▶ [DATA SUPPLIED]
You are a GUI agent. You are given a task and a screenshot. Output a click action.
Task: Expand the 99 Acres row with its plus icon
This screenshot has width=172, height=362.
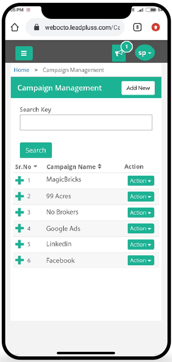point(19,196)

...

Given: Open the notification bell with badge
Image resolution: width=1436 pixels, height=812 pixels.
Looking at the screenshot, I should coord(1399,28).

--

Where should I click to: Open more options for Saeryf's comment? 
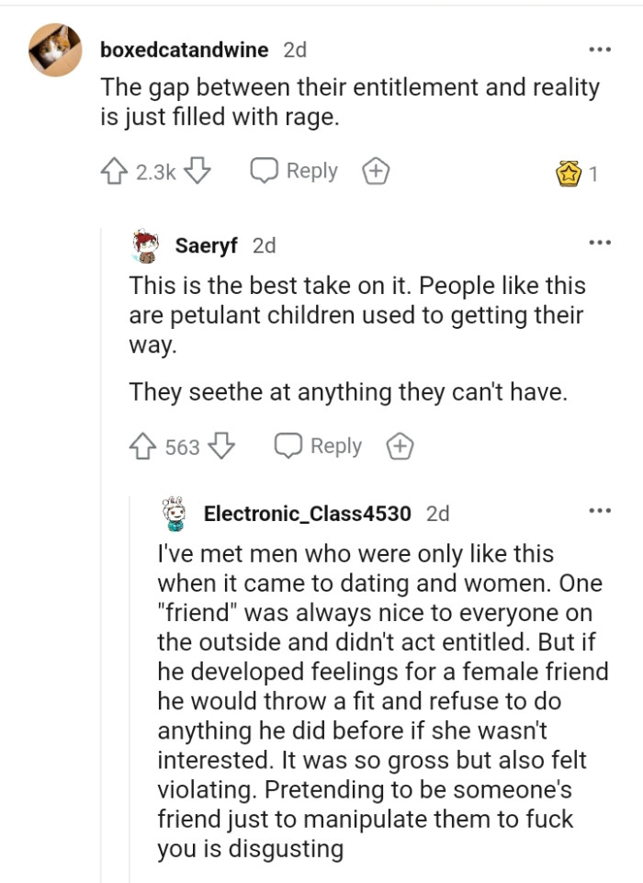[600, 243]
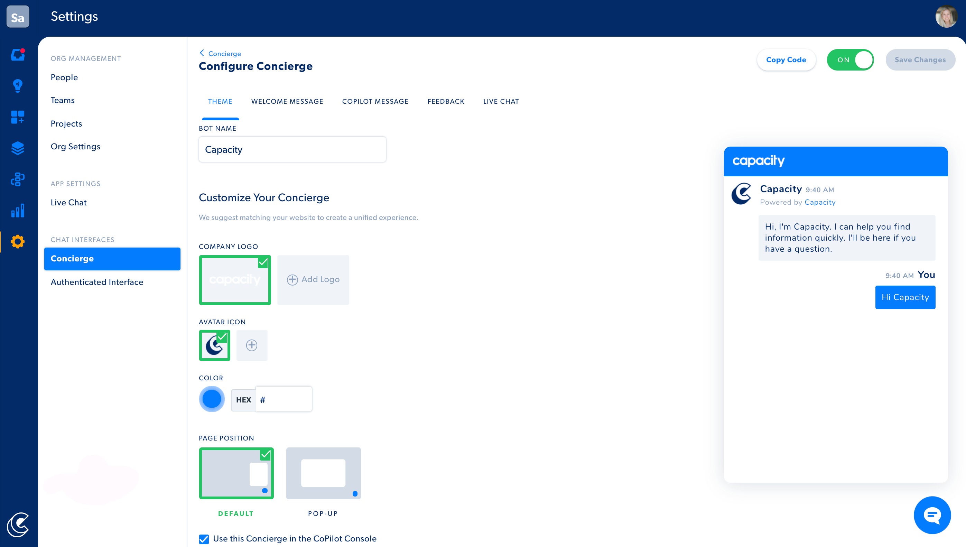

▶ [OBJECTIVE] Render the lines beginning with the line that contains "You are a GUI" and running through the line that contains "point(19,196)" as a JSON list of strings, one string per line, with blank lines omitted. Leave the pictures out of the answer.

▶ [OUTPUT OF THE TASK]
[
  "You are a GUI agent. You are given a task and a screenshot. Output a click action.",
  "Task: Expand the 99 Acres row with its plus icon",
  "This screenshot has width=172, height=362.",
  "point(19,196)"
]